Distributed and released by Zee Music Company, the soundtrack of Good Luck Jerry is composed entirely by Parag Chhabra in his first solo venture, with lyrics by Raj Shekhar. Aman Pant composed the background score.

Track listing
| No. | Title | Singer(s) | Length |
|---|---|---|---|
| 1. | "Mor Mor" | Deedar Kaur, Gurlej Akhtar, Vivek Hariharan, Parag Chhabra, Pinky Maidasani | 2:59 |
| 2. | "Paracetamol" | Jubin Nautiyal, Parag Chhabra, Soom T, Shehnaz Akhtar, Sahil Akhtar | 4:04 |
| 3. | "Jogan" | Romy, Rupali Jagga, Nikhita Gandhi, Parag Chhabra | 4:13 |
| 4. | "Jhand Ba" | Madhubanti Bagchi, Parag Chhabra | 3:41 |
| 5. | "Cutie Cutie" | Nakash Aziz, Parag Chhabra, Gary Misquitta, Rishikesh Karmerkar, Keshia Braganza, Suzanne D'Mello | 2:56 |
| 6. | "Jhand Ba (Sad)" | Madhubanti Bagchi, Parag Chhabra | 1:36 |
| Total length: |  |  | 19:29 |

== Reception ==

Dishya Sharma of News 18 rated the film 3.5 out of 5 stars and wrote, "Good Luck Jerry is chaotic and fun, bringing back memories of simple comedies such as Hungama and Tanu Weds Manu.
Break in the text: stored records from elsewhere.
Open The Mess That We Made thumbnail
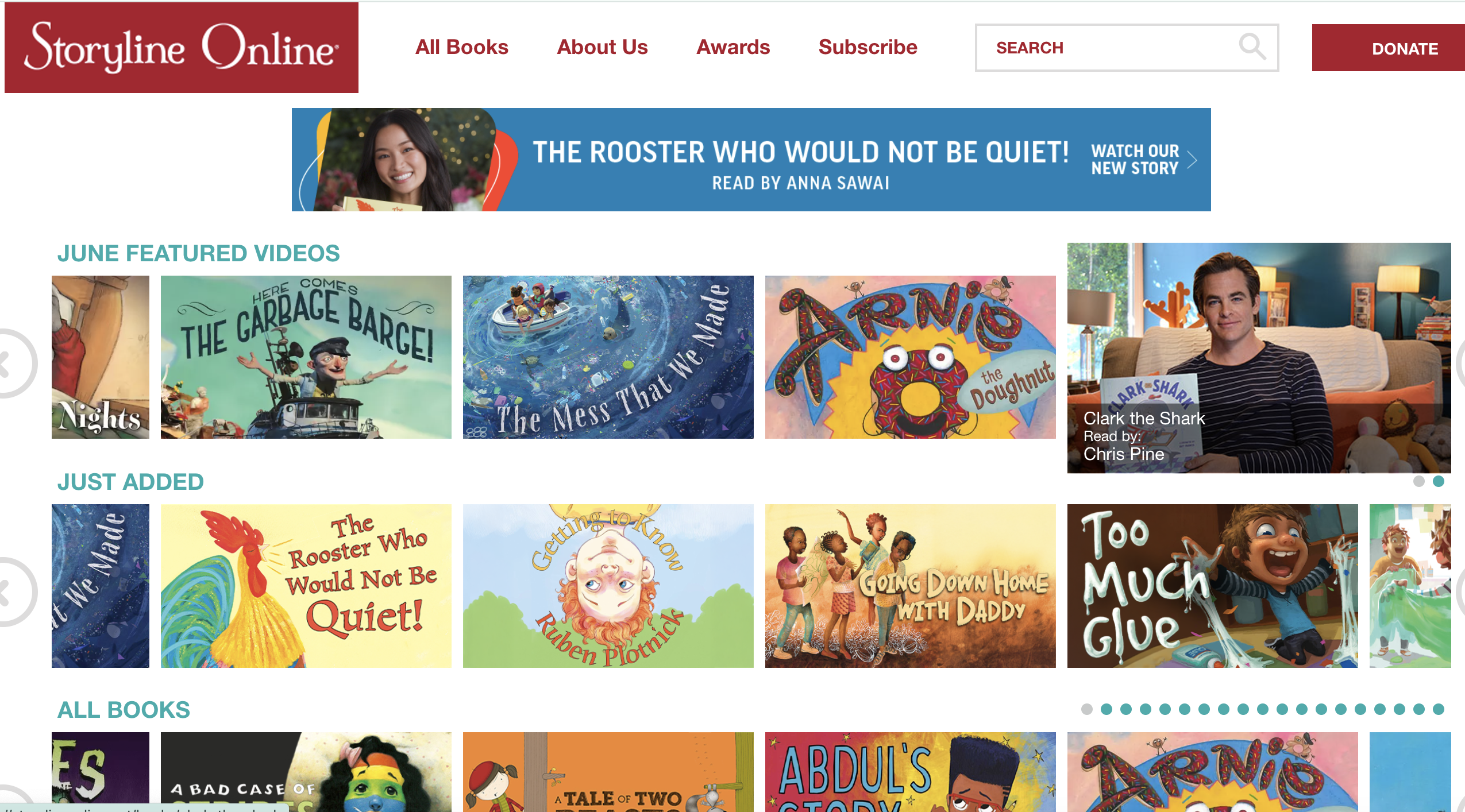[x=608, y=357]
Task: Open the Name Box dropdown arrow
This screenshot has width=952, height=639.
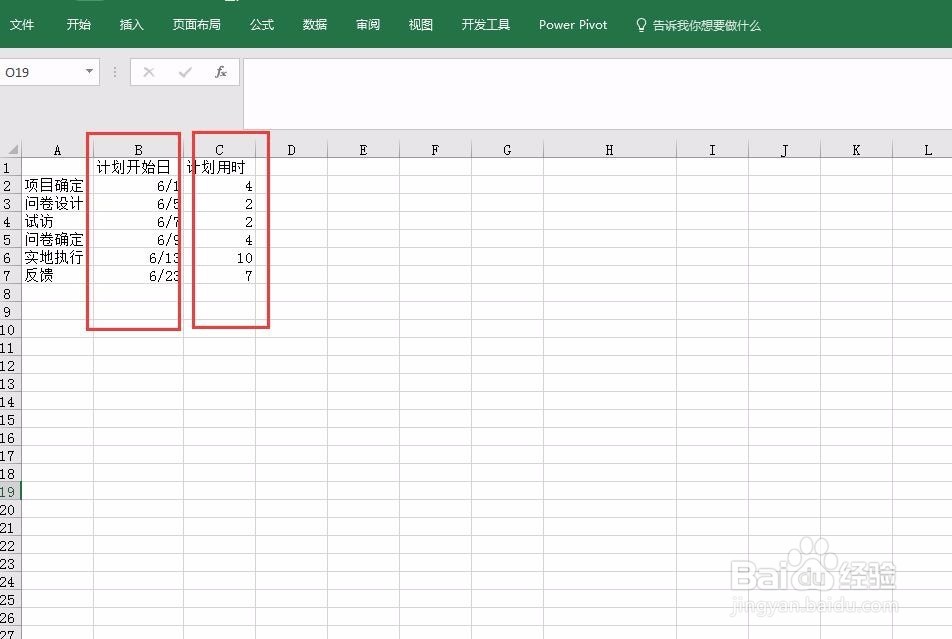Action: coord(87,71)
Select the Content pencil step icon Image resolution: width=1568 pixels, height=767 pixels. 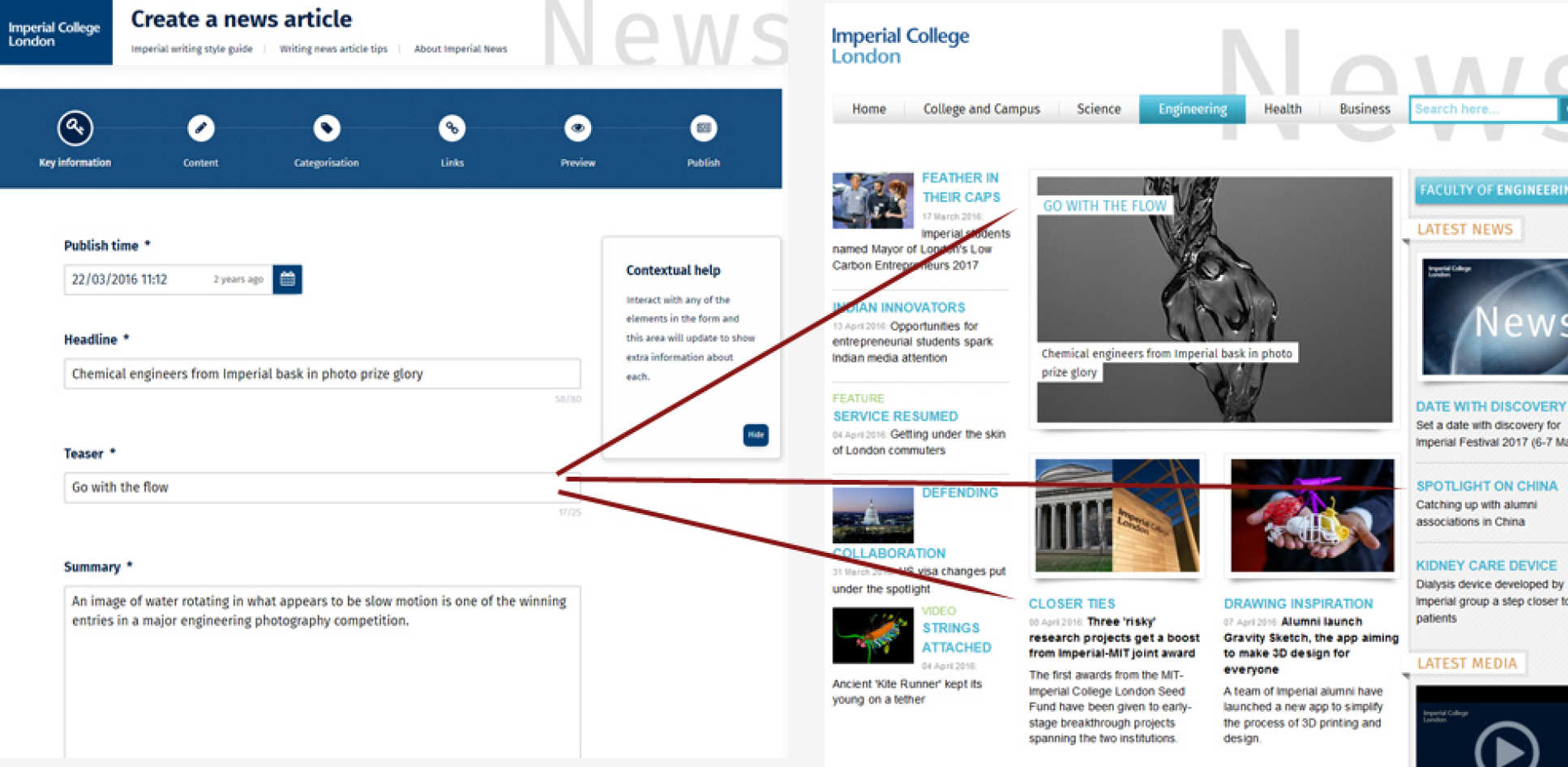[200, 128]
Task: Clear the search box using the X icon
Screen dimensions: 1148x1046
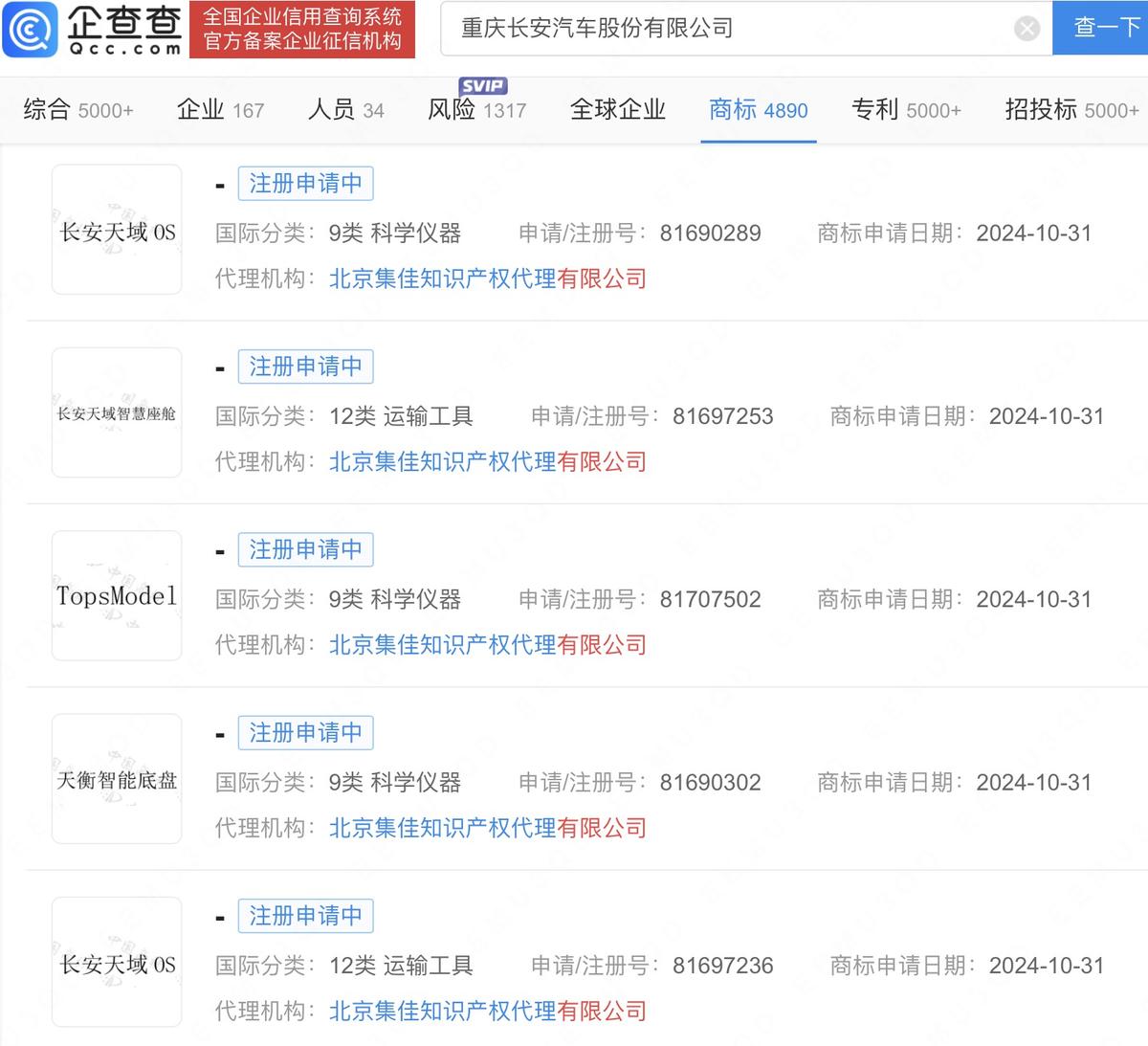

I did wish this was a theatrical release." Dhaval Roy of The Times of India rated the film 3.5 out of 5 stars and wrote, "Good Luck Jerry is a hilarious and entertaining fare that would have been perfect if it were a tad shorter." Rohit Bhatnagar of The Free Press Journal rated the film 3.5 out of 5 stars and wrote, "Good Luck Jerry is the perfect weekend binge with a runtime of 119 minutes. Watch it for Janhvi's performance and dark humour." Shubham Kulkarni of Koimoi rated the film 3.5 out of 5 stars and wrote, "Janhvi Kapoor is proving herself film after film. I hope she only gets better at her craft. The film as a whole is a fun watch and has its own amazing moments."

A critic for Bollywood Hungama rated the film 3 out of 5 stars and wrote, "GOOD LUCK JERRY rests on a wellwritten script, strong performances and good humour." A critic for Pinkvilla rated the film 3 out of 5 stars and wrote, "Good Luck Jerry is an entertaining ride despite some hiccups in the narrative. It's a film made for the OTT, and this section of the audience should embrace the dark comedy space with open arms." Shubhra Gupta of The Indian Express rated the film 2.5 out of 5 stars and wrote, "Despite a few slack patches, this Janhvi Kapoor-starrer never loses sight of the fact that it needs to be a caper." Saibal Chatterjee of NDTV rated the film 2.5 out of 5 stars and wrote, "The film benefits from the effort that Janhvi puts and the support that she gets from the rest of the cast, made up mostly of actors who definitely deserve to be busy and popular."